What I'm not sure of is whether to create an extra field in the production data table to indicate "new maniuplated production date" and "new manipulated production rate" so that I can keep the original data intact. So I guess that's where my knowledge of database design falls down. What is the proper way to create a duplicate set of data based on an original set? Separate table? Or a couple duplicate fields in the same record?
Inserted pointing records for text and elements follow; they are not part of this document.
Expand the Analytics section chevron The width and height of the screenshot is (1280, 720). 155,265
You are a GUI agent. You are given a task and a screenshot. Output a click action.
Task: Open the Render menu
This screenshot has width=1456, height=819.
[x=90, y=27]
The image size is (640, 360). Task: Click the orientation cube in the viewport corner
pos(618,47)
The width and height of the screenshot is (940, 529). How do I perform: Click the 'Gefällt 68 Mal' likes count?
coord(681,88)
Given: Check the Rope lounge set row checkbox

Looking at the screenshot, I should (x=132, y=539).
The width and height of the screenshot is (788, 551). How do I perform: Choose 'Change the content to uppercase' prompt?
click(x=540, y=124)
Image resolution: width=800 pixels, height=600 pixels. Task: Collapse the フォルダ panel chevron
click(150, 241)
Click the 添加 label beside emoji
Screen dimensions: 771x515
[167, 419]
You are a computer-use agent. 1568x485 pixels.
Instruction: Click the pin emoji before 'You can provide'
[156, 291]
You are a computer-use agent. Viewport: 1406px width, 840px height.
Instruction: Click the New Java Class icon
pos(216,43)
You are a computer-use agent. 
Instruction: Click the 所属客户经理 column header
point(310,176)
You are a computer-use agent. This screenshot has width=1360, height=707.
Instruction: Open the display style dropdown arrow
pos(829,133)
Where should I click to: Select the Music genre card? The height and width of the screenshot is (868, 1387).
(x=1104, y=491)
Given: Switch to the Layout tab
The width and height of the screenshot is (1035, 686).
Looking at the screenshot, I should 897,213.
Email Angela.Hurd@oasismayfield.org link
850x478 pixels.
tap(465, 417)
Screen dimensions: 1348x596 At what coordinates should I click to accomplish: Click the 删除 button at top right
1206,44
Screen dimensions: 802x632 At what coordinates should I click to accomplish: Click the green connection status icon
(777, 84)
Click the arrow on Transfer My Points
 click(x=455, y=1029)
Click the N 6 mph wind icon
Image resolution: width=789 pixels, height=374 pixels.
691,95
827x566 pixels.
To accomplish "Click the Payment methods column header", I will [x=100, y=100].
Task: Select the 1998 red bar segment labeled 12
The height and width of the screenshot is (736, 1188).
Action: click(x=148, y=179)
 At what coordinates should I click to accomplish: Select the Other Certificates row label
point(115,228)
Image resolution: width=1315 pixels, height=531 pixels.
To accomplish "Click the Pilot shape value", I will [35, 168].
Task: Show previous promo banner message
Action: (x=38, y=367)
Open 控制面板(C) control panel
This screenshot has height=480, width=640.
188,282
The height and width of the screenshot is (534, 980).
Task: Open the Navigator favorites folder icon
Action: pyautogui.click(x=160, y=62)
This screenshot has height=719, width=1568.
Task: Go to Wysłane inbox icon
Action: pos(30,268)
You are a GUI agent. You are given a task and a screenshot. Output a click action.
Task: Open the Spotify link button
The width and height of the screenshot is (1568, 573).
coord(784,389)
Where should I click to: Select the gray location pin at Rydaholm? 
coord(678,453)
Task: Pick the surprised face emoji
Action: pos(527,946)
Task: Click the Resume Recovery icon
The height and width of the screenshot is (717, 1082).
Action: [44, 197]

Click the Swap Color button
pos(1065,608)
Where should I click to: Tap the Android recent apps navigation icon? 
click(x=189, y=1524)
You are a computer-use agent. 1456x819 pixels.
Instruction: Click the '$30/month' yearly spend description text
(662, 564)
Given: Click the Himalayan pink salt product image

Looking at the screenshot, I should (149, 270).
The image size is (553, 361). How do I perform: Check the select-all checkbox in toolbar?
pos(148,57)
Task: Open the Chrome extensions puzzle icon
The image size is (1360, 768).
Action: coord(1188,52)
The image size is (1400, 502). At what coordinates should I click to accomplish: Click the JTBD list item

The production table looks like this right now:
tblProductionData
Field 1(PK): ProductionID - Just an index
Field 2: WellName - this can have multiple of the same values as it describes the production from that well on a given date
Field 3: ProductionDate - date that the production is estimated
Field 4: GasRate - rate on that date
Field 5: OilRate - rate on that date
Field 6: WaterRate - rate on that date


So would it make sense to add fields "NewProductionDate", "NewGasRate", "NewOilRate", and "NewWaterRate"?

Thanks!!


Matt

RE: MS Access to Excel: Processing of Original Data

Matt,

If you think back to your normalisation learning, duplicating fields is a no-no.
What happens if you decide later that you want a 3rd reading, and want to 'remember' all 3? Would you add a third set of duplicated fields? What about 4,5,6, 9999?
It's a production data RECORD for a single, specific date.
You have an intention to store another RECORD of production data on another date for the same well, so do that: simply add another record to tblProductionData for the second date results.

You can always tell the 'order' in which these occurred by the ProductionDate.